MF: When I began working in the healthcare industry, it made a positive impression on me because of the value it brings. I moved to Dedalus because I felt a strong connection to healthcare. Dedalus's mission to drive true transformation in the healthcare sector through innovation was essential to maintaining the quality of healthcare. This was a personal decision, driven by the value we would bring to healthcare.
EF: Could you give us an overview of your portfolio, including how it is balanced across the different business units and how it is adapted to the Spanish market?

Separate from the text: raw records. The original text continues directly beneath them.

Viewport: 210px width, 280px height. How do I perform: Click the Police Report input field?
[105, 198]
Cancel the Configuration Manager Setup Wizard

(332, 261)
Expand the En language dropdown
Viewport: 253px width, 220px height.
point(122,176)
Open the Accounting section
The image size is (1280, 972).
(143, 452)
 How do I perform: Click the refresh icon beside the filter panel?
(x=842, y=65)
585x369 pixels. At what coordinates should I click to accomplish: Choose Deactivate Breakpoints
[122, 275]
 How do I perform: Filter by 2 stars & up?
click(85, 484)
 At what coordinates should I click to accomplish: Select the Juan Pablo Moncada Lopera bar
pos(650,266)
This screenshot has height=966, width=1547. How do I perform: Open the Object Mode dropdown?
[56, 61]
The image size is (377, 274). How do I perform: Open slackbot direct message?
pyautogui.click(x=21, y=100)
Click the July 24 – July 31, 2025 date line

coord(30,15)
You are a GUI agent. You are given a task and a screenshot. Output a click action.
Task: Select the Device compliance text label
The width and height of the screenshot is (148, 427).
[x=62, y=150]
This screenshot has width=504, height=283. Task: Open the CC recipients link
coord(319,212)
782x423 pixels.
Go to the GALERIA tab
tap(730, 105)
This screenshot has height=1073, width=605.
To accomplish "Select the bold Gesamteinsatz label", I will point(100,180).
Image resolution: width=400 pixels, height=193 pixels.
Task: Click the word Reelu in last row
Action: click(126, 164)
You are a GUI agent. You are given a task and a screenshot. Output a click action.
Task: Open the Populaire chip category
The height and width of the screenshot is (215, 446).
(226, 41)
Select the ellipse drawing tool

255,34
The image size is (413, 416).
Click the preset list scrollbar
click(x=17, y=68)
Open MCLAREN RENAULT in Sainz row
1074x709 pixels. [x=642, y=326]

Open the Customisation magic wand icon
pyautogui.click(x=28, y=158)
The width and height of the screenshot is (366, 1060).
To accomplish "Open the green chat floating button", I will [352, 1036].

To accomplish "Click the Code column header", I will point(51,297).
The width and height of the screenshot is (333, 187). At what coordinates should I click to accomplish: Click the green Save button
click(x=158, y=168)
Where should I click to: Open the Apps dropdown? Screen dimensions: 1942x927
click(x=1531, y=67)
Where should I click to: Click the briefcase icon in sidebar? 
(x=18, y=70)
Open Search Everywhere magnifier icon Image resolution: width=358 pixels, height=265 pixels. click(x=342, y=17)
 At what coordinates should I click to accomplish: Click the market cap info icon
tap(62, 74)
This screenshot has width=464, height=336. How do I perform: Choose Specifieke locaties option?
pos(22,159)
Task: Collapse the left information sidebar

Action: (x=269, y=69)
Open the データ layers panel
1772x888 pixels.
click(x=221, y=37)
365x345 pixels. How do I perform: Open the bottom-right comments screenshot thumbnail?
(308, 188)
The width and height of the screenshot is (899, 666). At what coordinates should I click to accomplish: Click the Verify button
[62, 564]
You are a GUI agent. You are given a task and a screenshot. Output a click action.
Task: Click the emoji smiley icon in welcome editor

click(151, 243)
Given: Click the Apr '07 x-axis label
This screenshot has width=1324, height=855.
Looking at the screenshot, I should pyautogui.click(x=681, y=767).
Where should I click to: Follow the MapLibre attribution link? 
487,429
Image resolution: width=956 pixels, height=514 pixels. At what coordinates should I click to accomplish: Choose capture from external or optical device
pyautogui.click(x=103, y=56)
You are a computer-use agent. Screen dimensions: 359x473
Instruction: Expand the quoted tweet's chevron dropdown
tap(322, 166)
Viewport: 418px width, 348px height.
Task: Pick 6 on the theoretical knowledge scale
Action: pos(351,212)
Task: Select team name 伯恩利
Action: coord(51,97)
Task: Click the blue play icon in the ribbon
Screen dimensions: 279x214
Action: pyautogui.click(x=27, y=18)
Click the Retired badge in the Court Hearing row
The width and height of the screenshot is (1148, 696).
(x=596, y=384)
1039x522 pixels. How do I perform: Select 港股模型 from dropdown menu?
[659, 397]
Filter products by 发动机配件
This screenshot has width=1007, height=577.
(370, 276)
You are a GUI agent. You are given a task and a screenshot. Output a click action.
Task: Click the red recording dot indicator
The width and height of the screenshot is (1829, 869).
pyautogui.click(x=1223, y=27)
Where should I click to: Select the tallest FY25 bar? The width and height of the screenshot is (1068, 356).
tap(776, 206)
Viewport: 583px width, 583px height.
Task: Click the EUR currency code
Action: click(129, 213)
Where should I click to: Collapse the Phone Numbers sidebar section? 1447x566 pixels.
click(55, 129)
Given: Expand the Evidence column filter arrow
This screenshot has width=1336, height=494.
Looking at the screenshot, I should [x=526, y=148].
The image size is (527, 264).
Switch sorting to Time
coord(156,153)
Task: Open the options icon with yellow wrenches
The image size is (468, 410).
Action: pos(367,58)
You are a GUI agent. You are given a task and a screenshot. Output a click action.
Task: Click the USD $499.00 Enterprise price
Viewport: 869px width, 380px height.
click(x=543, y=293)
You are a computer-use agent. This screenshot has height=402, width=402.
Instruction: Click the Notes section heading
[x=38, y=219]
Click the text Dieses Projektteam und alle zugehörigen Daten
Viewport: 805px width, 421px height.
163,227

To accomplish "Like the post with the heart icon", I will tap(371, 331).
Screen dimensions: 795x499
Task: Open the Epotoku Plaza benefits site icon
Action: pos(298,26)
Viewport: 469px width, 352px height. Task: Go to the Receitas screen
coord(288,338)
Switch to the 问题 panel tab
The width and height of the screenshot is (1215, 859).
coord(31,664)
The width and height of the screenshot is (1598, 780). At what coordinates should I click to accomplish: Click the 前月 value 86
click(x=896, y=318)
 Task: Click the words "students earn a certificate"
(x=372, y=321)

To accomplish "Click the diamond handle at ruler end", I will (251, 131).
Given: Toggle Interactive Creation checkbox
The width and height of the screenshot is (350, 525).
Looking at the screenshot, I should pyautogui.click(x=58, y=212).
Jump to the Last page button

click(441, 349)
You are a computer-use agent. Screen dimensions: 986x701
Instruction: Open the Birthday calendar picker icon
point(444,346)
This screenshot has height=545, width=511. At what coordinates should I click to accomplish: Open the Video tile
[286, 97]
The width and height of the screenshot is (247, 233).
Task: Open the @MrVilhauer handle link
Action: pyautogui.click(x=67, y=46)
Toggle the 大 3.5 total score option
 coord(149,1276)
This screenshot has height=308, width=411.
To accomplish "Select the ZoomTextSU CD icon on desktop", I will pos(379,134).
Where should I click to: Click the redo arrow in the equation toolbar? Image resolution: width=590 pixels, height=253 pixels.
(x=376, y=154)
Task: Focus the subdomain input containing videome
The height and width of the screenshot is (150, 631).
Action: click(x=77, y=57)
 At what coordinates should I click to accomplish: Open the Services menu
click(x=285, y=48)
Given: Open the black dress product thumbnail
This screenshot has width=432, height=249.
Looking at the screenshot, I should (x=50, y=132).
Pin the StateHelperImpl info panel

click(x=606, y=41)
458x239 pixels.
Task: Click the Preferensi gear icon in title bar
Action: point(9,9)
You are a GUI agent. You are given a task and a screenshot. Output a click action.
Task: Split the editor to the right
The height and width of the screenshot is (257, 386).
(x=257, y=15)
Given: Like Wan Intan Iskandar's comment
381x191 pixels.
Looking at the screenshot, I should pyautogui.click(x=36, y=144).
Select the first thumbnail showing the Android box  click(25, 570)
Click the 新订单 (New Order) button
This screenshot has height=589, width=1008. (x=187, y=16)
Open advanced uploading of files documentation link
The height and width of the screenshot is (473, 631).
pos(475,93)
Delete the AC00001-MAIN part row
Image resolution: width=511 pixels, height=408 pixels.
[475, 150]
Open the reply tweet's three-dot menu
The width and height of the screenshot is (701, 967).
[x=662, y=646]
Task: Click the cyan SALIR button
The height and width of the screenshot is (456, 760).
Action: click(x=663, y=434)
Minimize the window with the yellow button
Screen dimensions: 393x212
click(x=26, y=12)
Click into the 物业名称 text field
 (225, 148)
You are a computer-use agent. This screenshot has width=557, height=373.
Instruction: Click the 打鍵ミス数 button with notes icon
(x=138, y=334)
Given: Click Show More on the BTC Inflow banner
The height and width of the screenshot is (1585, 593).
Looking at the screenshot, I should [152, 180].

MF: Dedalus has a solid portfolio of innovative solutions to unlock the power of data in the healthcare ecosystem. I will start highlighting our command center, which is a solution where the R&D is carried out in Spain, and we co-created with Hospital General Universitario Gregorio Marañón, in a collaboration with Madrid Healthcare Service (SERMAS), and the regional digitalization ministry. We are taking on this solution because the healthcare system has a strong need to improve its processes and achieve smoother patient flow. Dedalus Command Center allows hospitals to embrace real-time healthcare to move towards anticipative, proactive, and preventive care. This relates to our EMR Dedalus Care, with Dedalus Care pathways, which aim to improve patient flow, focus on execution, standardize clinical workflows within the healthcare organization, and facilitate transitions between primary care, hospitals, and social care settings. We recognize this as a challenge and offer solutions and technologies that support the continuum of care in the Spanish market.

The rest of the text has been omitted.